What to do: Print exactly the lines from the one containing "The width and" through the last line of the entries below; the pictures stay out of the copy.

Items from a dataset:
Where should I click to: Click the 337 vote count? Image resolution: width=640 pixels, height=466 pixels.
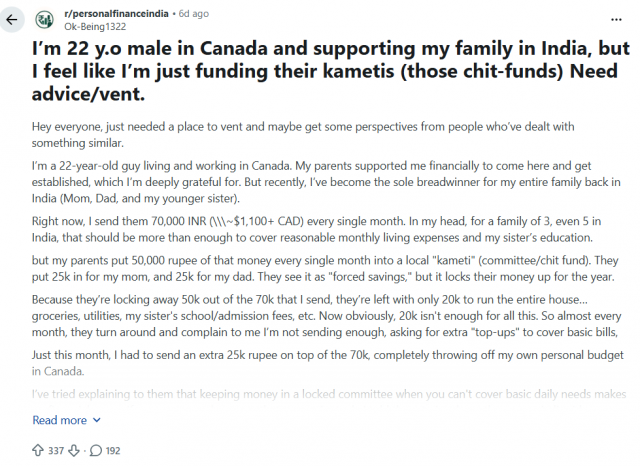pos(56,450)
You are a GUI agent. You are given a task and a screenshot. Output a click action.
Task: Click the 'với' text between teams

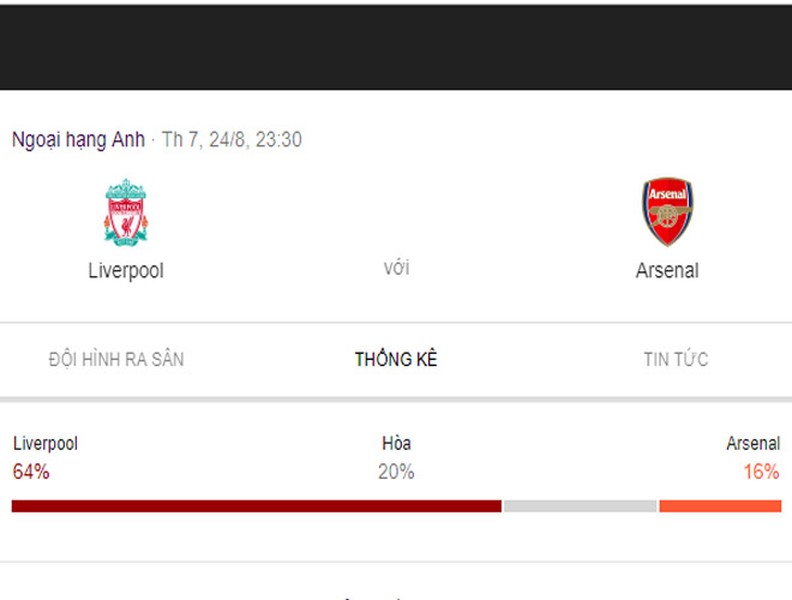(397, 268)
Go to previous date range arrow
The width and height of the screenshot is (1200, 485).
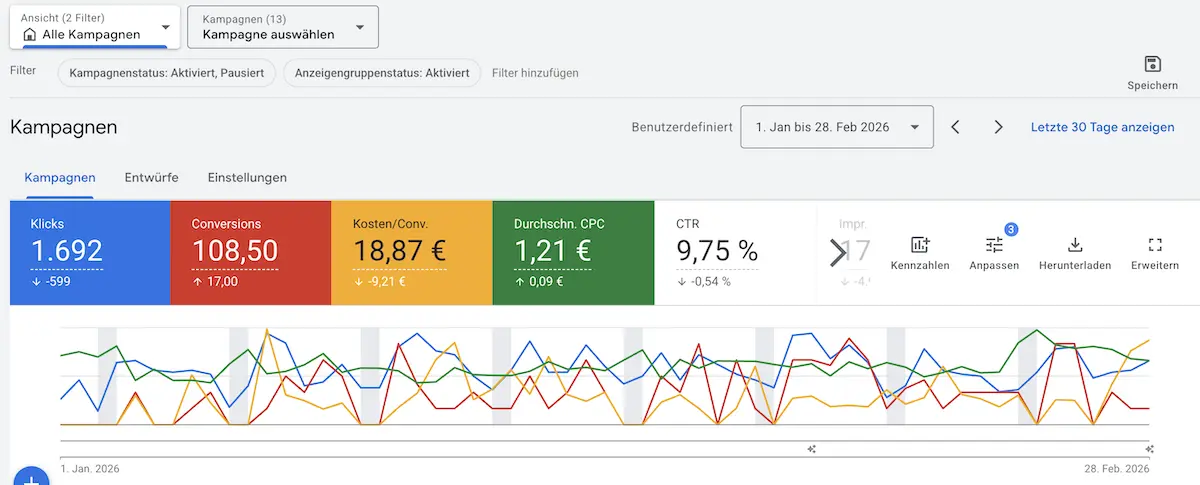[x=955, y=127]
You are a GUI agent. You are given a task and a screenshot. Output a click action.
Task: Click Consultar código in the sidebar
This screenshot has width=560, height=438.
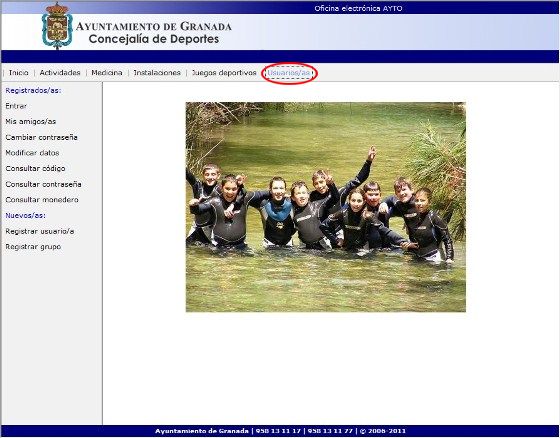35,168
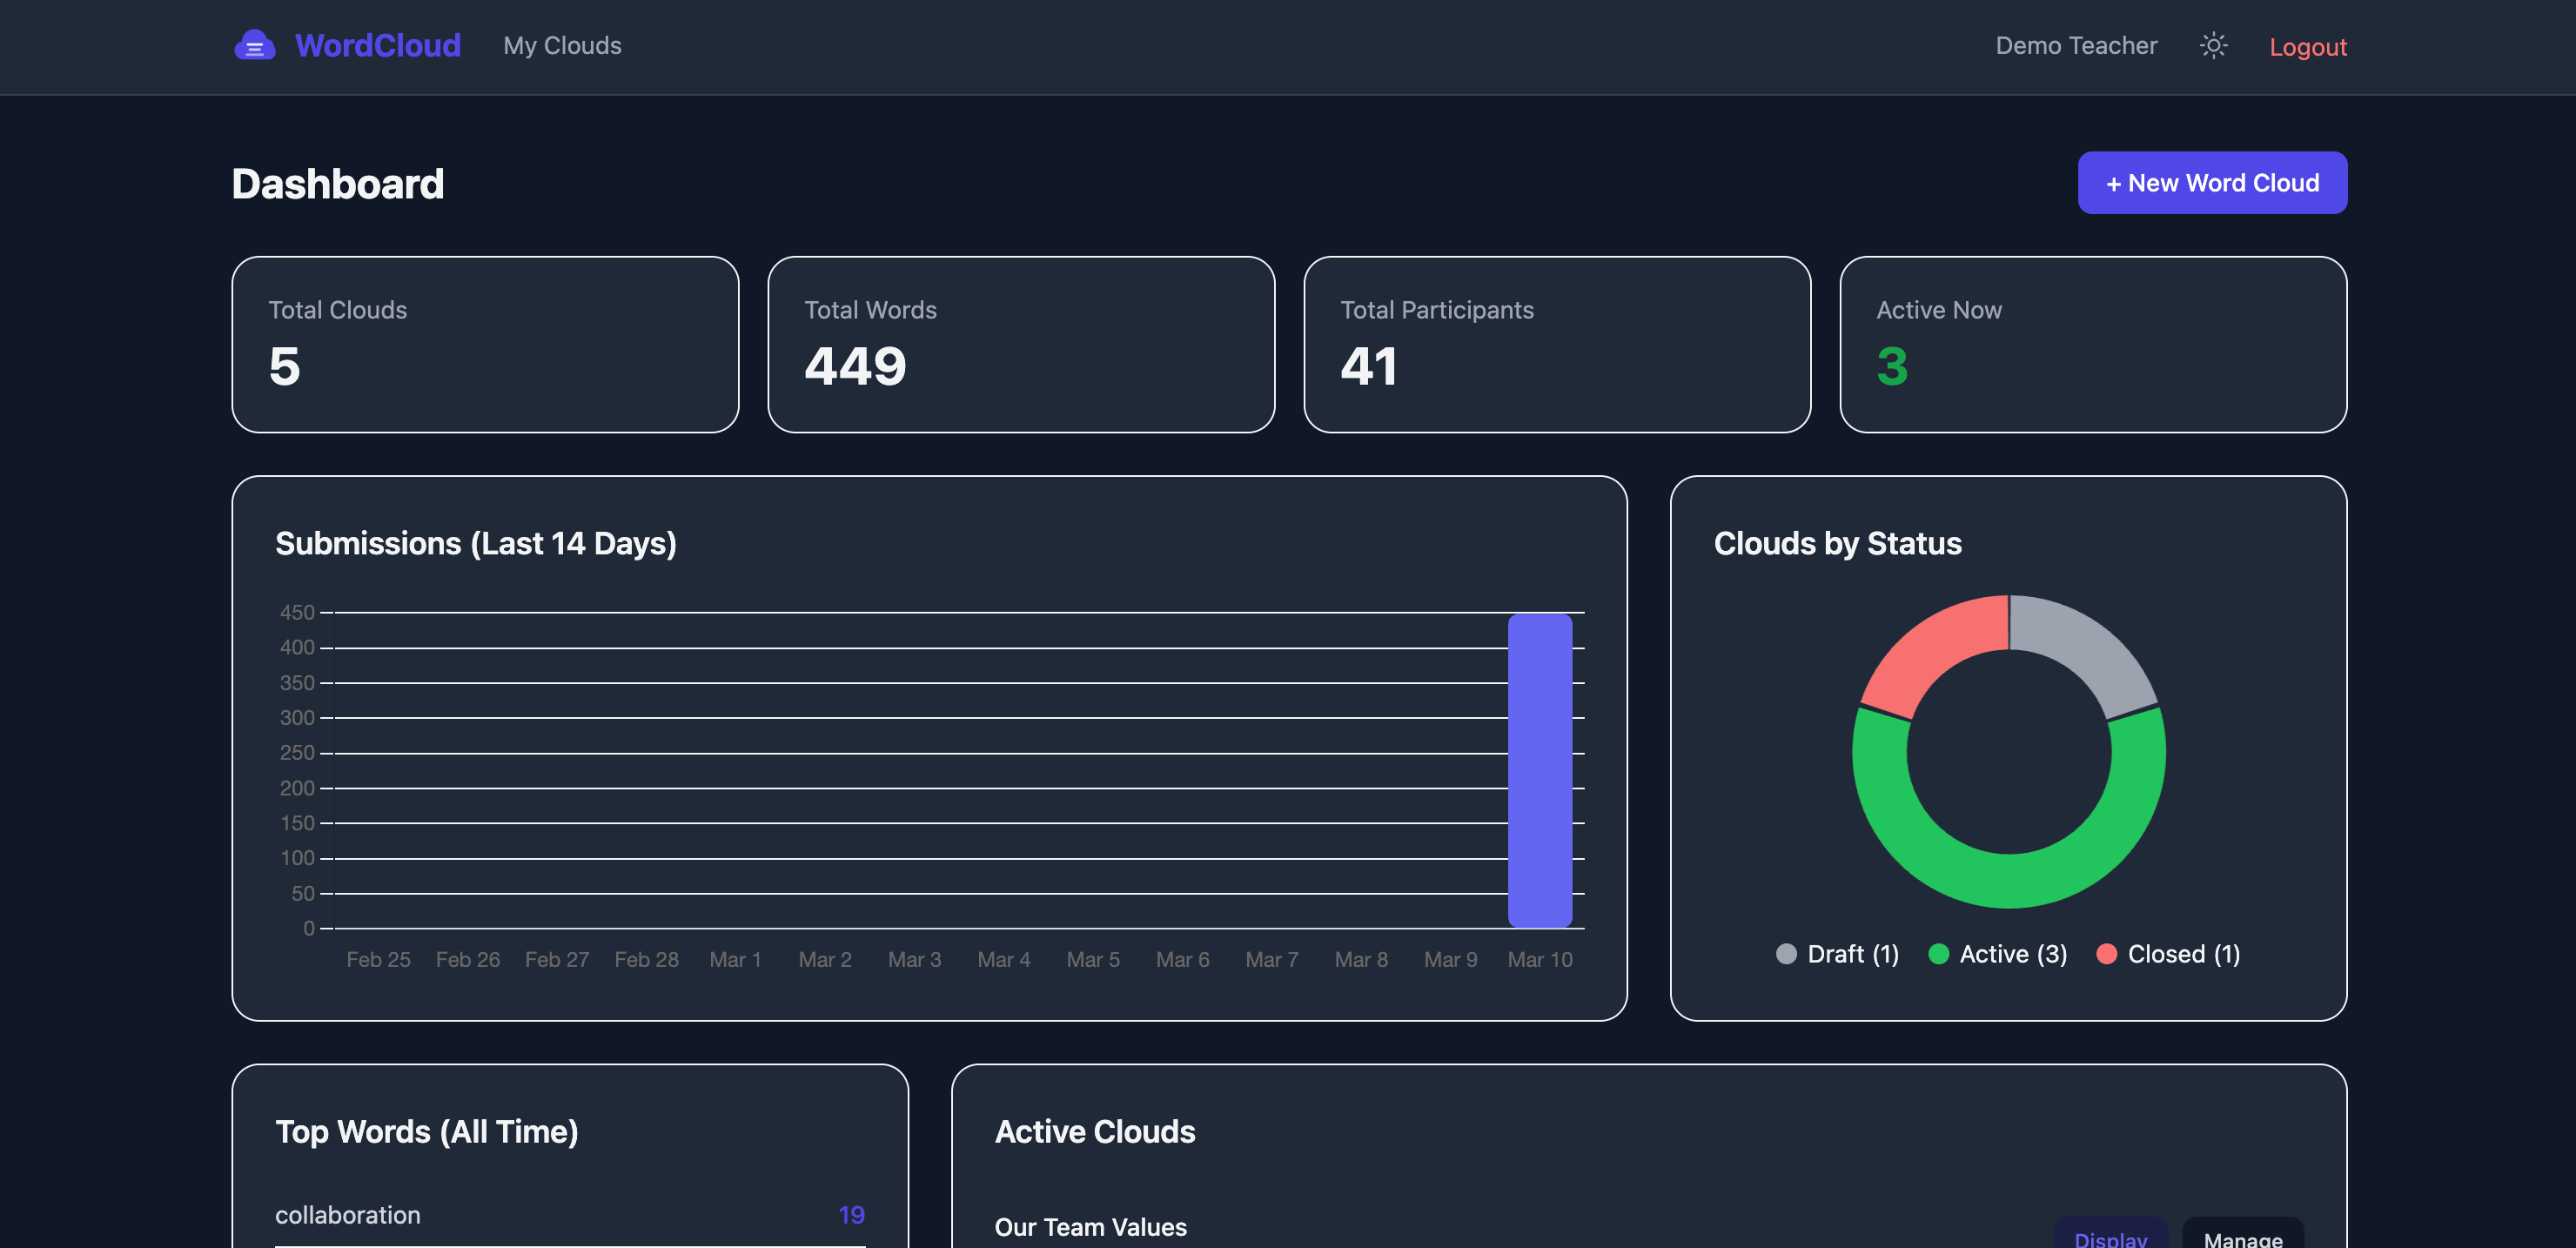Open the Total Clouds stat card
The image size is (2576, 1248).
pos(485,345)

Task response:
The width and height of the screenshot is (1200, 485).
[x=955, y=127]
You are a GUI agent. You are given a task and a screenshot. Output a click action.
Task: Click Consultar código in the sidebar
This screenshot has width=560, height=438.
35,168
Open the Total Clouds stat card
The image size is (2576, 1248).
pos(485,345)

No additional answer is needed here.